An expert in Indian Ocean, Atlantic and Pacific languages, Professor Philip Baker’s work focusses on the emergence and evolution of creoles and pidgins. Baker’s impact relates to his study of the multitude of languages spoken by London school children.
The Languages of London project (1998-1999), led by Baker and John Eversley, made the case that the gathering and understanding of data on language use in London – where some languages are proportionally better represented than they are globally – is essential for any social, economic, and educational policy designed to promote equality and opportunity for London’s schoolchildren.
Two key findings of Baker’s research were that:
- While having a language other than English as one’s mother tongue demands additional resources in schools, multilingualism is an increasingly important economic asset.
- The identification of languages spoken by the school population permits a far more detailed and relevant ethnic classification of children than previously used by data-gatherers, thus enabling public services to be targeted more effectively.
In consequence, Baker’s research achieved the following impacts:
Governmental data-gathering procedures and policies have been changed in response to the methodology Baker used in his study of the hundreds of languages spoken by school children in London. For instance, the Annual School Census asked questions about language use for the first time in 2008 as a direct consequence of Baker’s work. Thereafter the decennial Census of Population (2011), carried out by the Office for National Statistics (ONS) on behalf of the British Government, drew upon the language catalogue created by Baker for their language focussed questions.
These innovations enabled the Department for Education, as well as local borough councils, to make more informed policy decisions on diversity, translation resources, and training within the state sector.

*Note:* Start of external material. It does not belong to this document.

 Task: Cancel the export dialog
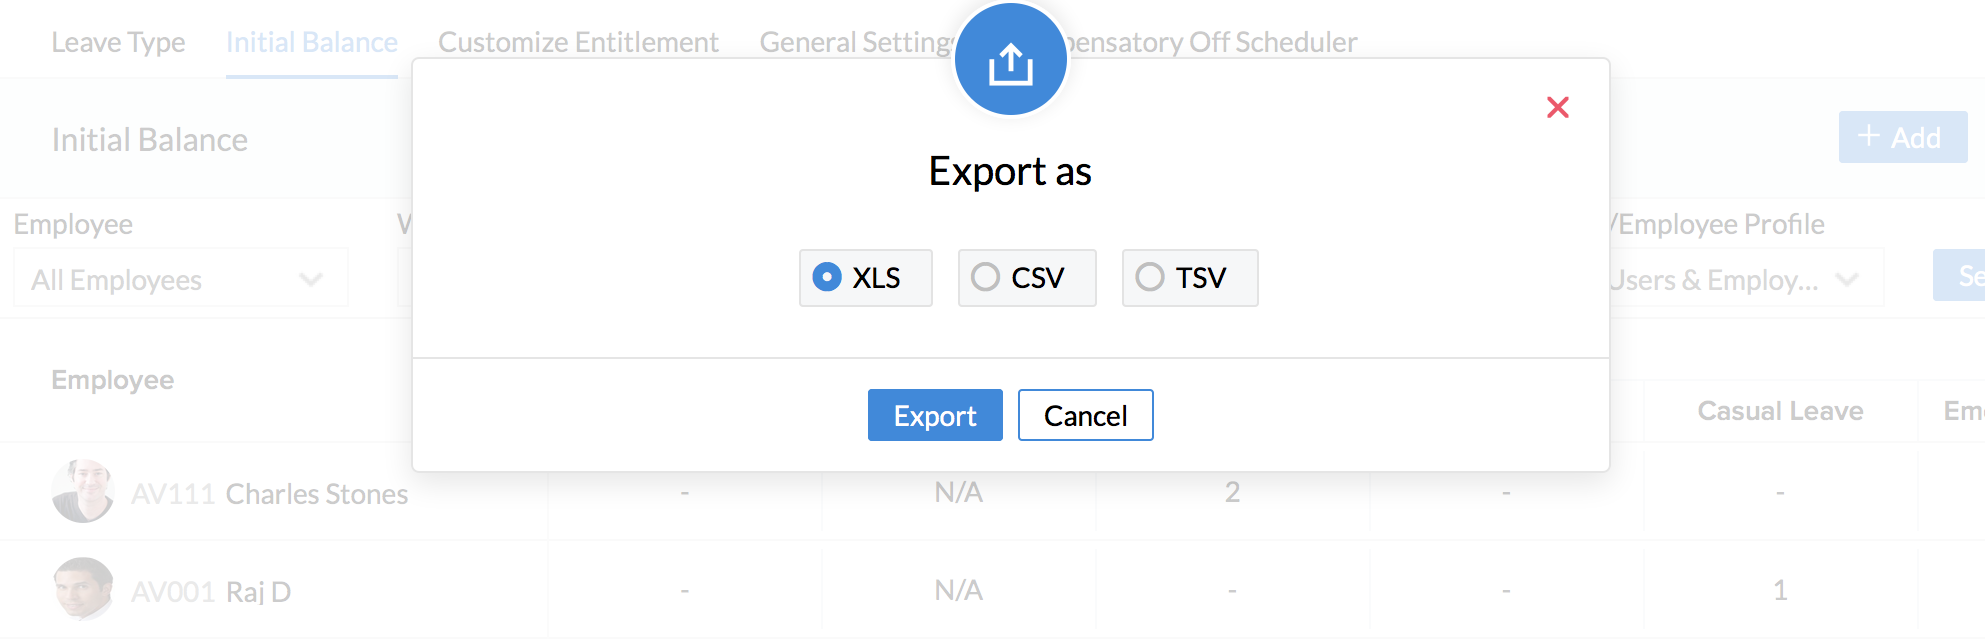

Non-Governmental Organisations (NGOs) have been able to better engage policy-makers on social issues by utilising Baker’s data on the languages of London. The Runnymede Trust-funded asylum and refugee organisation (ICAR) used such data to support their engagements with policy makers on issues of cultural diversity and racial equality, while Baker’s research also provided a foundation for the policy-focussed interventions of the Centre for Analysis of Social Exclusion, the Migration Observatory, and the Bilingualism and Literacies Education Network.
The wealth of data collected by Baker and Eversley thus provided a strong evidence base for policy proposals intended to encourage the integration of socially excluded migrants into the British education system.
Pedagogical approaches to teacher-training and medical education programmes have also benefited from Baker’s research. For example, the University of East London uses Baker’s work in its teacher education at both undergraduate and postgraduate levels as a starting point for student investigations of diverse language use in London, while Baker’s work is a cornerstone of clinical medical training programmes on culture and diversity, as demonstrated by his work’s adoption on the University College London BSc in Medical Education.
The adoption of Baker’s work on education programmes has thus encouraged a recognition of the diversity and importance of languages in the city by practitioners that will soon be working with such children, thus enabling a more targeted use of public services.
Governmental data-gathering procedures and policies have been changed in response to Professor Philip Baker’s study of the hundreds of languages spoken by school children in London, while NGOs have been able to better engage policy-makers on social issues by utilising the evidence base of Baker’s data.